=== Task input ===

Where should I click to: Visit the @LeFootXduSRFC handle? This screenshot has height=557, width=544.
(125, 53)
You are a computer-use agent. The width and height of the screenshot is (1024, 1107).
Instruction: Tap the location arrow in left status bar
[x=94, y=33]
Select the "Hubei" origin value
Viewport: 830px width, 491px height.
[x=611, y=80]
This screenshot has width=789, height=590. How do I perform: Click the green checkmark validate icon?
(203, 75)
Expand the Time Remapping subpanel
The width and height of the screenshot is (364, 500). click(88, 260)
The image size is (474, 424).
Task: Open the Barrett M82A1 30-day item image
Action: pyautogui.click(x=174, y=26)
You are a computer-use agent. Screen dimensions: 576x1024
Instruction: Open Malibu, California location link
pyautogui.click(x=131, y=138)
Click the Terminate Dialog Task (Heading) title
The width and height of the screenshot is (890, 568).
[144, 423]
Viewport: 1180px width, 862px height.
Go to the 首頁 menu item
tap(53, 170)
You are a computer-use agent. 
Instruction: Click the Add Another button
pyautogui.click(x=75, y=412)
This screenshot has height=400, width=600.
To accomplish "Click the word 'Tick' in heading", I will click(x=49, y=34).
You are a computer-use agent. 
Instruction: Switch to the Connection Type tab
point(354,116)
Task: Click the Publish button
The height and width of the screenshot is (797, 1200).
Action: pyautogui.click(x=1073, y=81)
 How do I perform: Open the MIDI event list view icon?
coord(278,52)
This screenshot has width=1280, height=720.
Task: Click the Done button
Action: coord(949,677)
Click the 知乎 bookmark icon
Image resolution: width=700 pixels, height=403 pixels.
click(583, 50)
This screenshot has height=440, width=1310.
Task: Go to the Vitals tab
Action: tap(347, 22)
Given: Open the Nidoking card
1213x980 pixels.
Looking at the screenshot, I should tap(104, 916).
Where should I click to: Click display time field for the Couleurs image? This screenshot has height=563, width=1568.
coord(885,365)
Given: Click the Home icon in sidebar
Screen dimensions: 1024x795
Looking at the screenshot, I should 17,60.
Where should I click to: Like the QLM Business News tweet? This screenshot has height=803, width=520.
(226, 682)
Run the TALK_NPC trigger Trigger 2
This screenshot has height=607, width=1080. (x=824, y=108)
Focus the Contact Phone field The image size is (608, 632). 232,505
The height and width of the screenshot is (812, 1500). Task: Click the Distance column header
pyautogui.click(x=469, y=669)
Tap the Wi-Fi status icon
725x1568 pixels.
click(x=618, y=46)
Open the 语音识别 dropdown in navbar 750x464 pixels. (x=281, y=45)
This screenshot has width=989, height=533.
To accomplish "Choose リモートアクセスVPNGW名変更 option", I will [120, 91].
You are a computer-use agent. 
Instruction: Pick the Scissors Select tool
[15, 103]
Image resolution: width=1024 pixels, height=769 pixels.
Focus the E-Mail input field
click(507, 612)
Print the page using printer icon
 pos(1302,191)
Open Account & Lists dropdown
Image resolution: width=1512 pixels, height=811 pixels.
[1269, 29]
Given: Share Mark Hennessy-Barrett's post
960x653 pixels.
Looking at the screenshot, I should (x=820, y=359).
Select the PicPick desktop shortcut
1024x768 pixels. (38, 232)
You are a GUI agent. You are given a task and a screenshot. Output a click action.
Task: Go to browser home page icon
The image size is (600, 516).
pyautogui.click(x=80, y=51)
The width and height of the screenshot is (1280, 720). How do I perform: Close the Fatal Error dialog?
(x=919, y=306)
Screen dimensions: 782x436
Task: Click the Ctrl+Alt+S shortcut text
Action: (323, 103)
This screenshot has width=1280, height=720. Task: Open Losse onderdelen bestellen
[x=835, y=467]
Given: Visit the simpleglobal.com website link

===

▶ Instructions to follow: Each line of the entries that contains the word "will" should be listed.

▶ Answer to this problem:
To accomplish "Click the word 'Tick' in heading", I will click(x=49, y=34).
To accomplish "Choose リモートアクセスVPNGW名変更 option", I will [120, 91].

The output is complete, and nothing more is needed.